= Set task =
Which lines of the listing below contain the word "what"? Pick out and copy each of those lines, treating uppercase and lowercase as different.

++++ Listing ++++

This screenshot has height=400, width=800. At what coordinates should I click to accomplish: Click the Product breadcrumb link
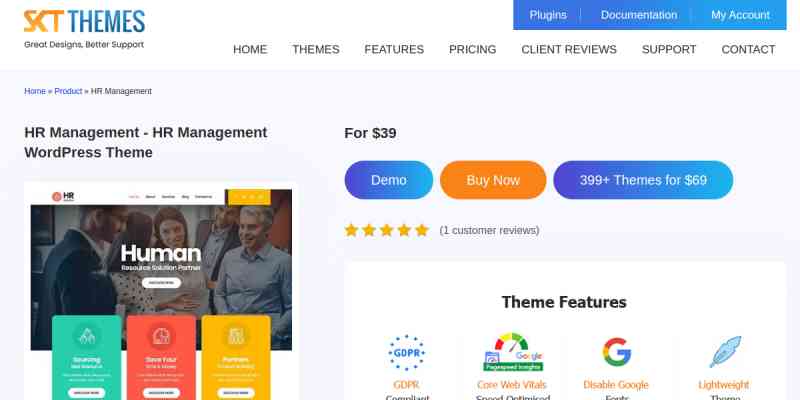point(68,91)
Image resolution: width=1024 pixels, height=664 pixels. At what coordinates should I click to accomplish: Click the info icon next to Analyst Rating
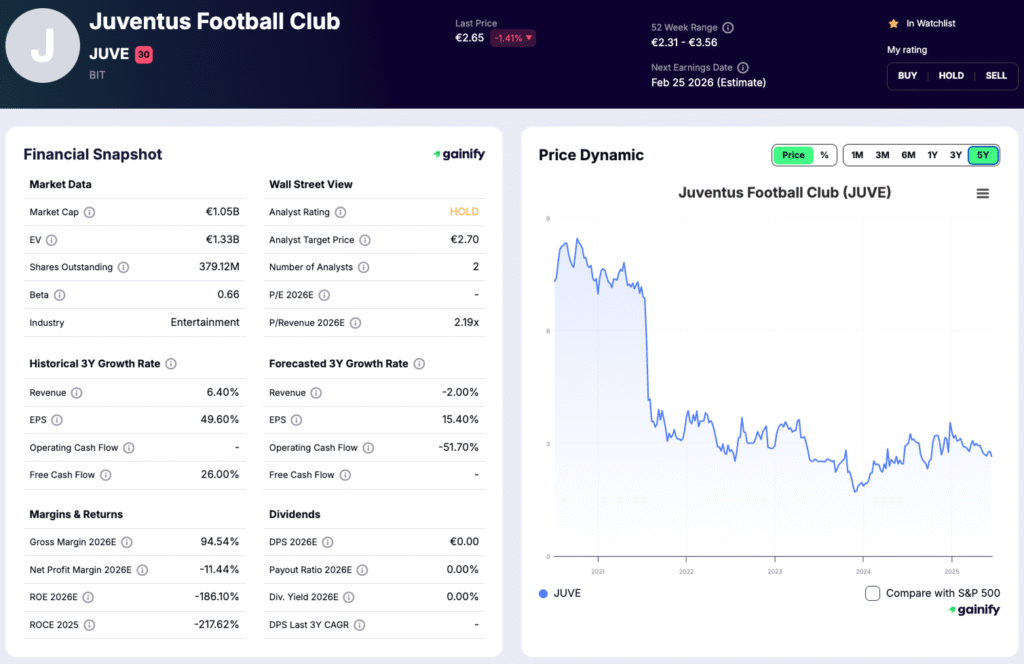[x=341, y=212]
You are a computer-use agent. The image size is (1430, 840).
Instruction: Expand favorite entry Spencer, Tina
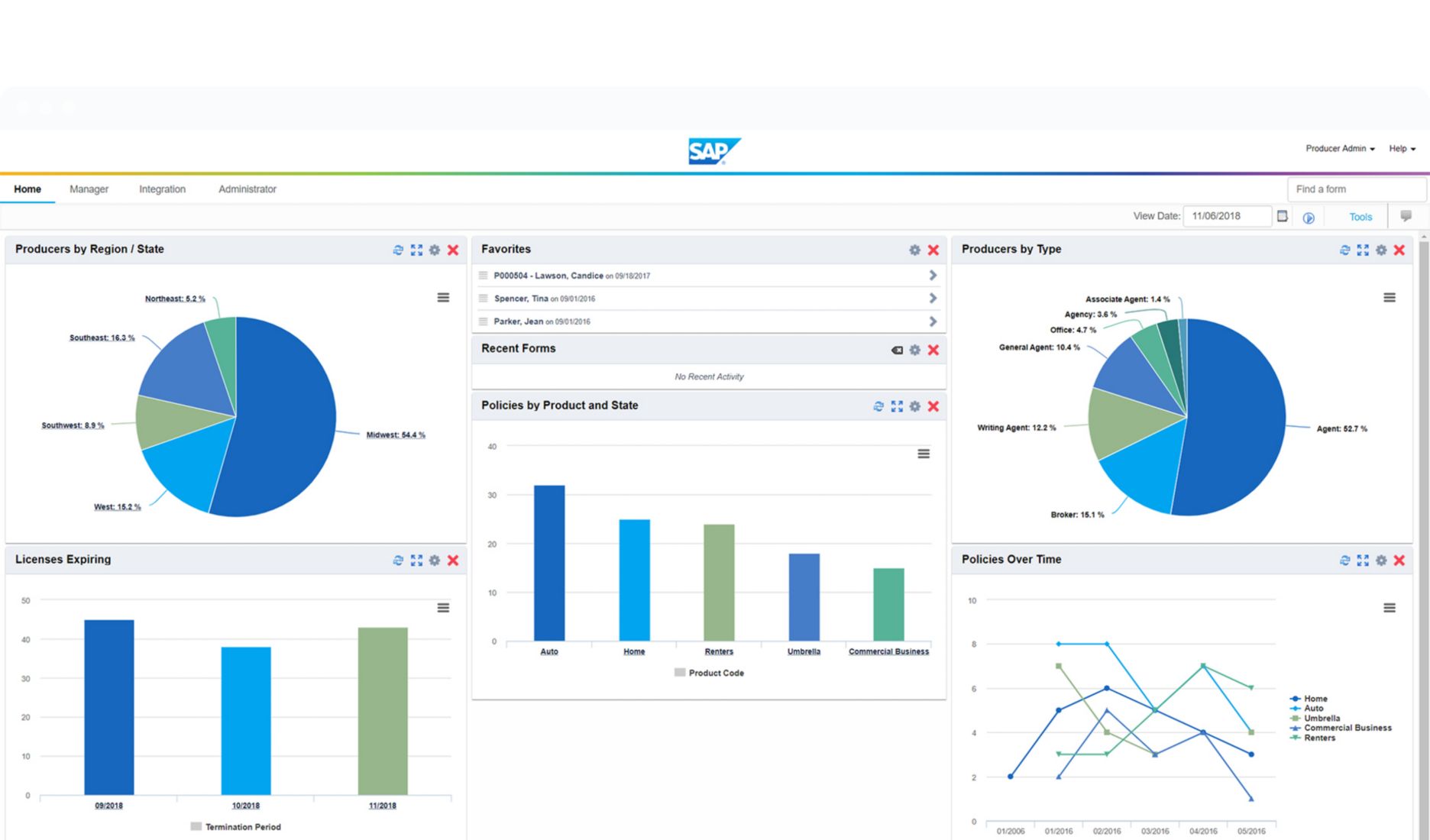click(x=933, y=298)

++++

= Response to this exercise =
This screenshot has height=400, width=800. At what coordinates should I click to accomplish: Click the Product breadcrumb link
Image resolution: width=1024 pixels, height=664 pixels. At what coordinates should I click to accomplish: Click the info icon next to Analyst Rating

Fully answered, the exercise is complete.